Purpose: Multiparametric magnetic resonance imaging with informed targeted biopsies has changed the paradigm of prostate cancer diagnosis. Randomized studies have demonstrated a diagnostic benefit of clinical significance for targeted biopsy compared to standard systematic biopsies. We evaluated whether multiparametric magnetic resonance imaging informed targeted biopsy has superior diagnosis rates of any, clinically significant, high grade and clinically insignificant prostate cancer compared to systematic biopsy in biopsy naïve men.
Materials and methods: Data were searched in Medline®, Embase®, Web of Science and Evidence-Based Medicine Reviews-Cochrane Database of Systematic Reviews from database inception until 2019. Studies were selected by 2 authors independently, with disagreements resolved by consensus with a third author. Overall 1,951 unique references were identified and 100 manuscripts underwent full-text review. Data were pooled using random effects models. The meta-analysis is reported according to the PRISMA statement and the study protocol is registered with PROSPERO (CRD42019128468).
Results: Overall 29 studies (13,845 patients) were analyzed. Compared to systematic biopsy, use of multiparametric magnetic resonance imaging informed targeted biopsy was associated with a 15% higher rate of any prostate cancer diagnosis (95% CI 10-20, p <0.00001).
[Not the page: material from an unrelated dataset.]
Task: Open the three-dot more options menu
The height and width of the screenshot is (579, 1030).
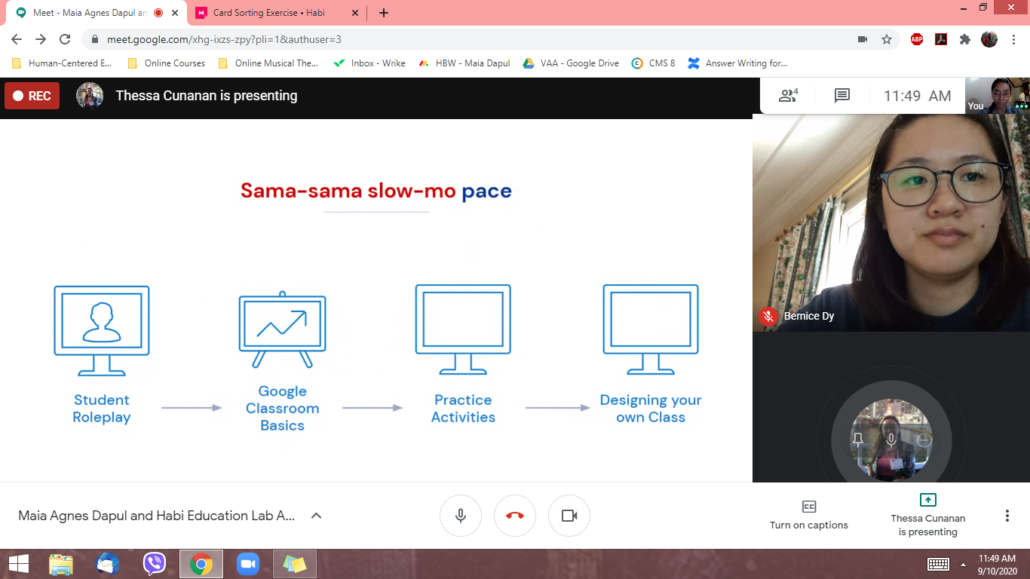Action: [x=1007, y=516]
This relationship was not affected by the study methodology (p=0.11). Diagnoses of clinically significant and high grade prostate cancer were more common in the multiparametric magnetic resonance imaging informed targeted biopsy group (risk difference 11%, 95% CI 0-20, p=0.05 and 2%, 95% CI 1-4, p=0.005, respectively) while there was no difference in diagnosis of clinically insignificant prostate cancer (risk difference 0, 95% CI -3 to 3, p=0.96). Notably, the exclusion of systematic biopsy in the multiparametric magnetic resonance imaging informed targeted biopsy arm significantly modified the association between a multiparametric magnetic resonance imaging strategy and lower rates of clinically insignificant prostate cancer diagnosis (p=0.01) without affecting the diagnosis rates of clinically significant or high grade prostate cancer.
Conclusions: Compared to systematic biopsy a multiparametric magnetic resonance imaging informed targeted biopsy strategy results in a significantly higher diagnosis rate of any, clinically significant and high grade prostate cancer. Excluding systematic biopsy from multiparametric magnetic resonance imaging informed targeted biopsy was associated with decreased rates of clinically insignificant prostate cancer diagnosis without affecting diagnosis of clinically significant or high grade prostate cancer.
Keywords: biopsy; multiparametric magnetic resonance imaging; prostatic neoplasms.